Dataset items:
****************
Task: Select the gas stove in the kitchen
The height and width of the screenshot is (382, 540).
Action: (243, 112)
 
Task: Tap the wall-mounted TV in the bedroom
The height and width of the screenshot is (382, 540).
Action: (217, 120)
****************
§ **WHAT IS BEING ASKED**
Reproduce every one of the records above word for word, keeping their original lines and order.

§ **ANSWER IN FULL**
Task: Select the gas stove in the kitchen
The height and width of the screenshot is (382, 540).
Action: (243, 112)
 
Task: Tap the wall-mounted TV in the bedroom
The height and width of the screenshot is (382, 540).
Action: (217, 120)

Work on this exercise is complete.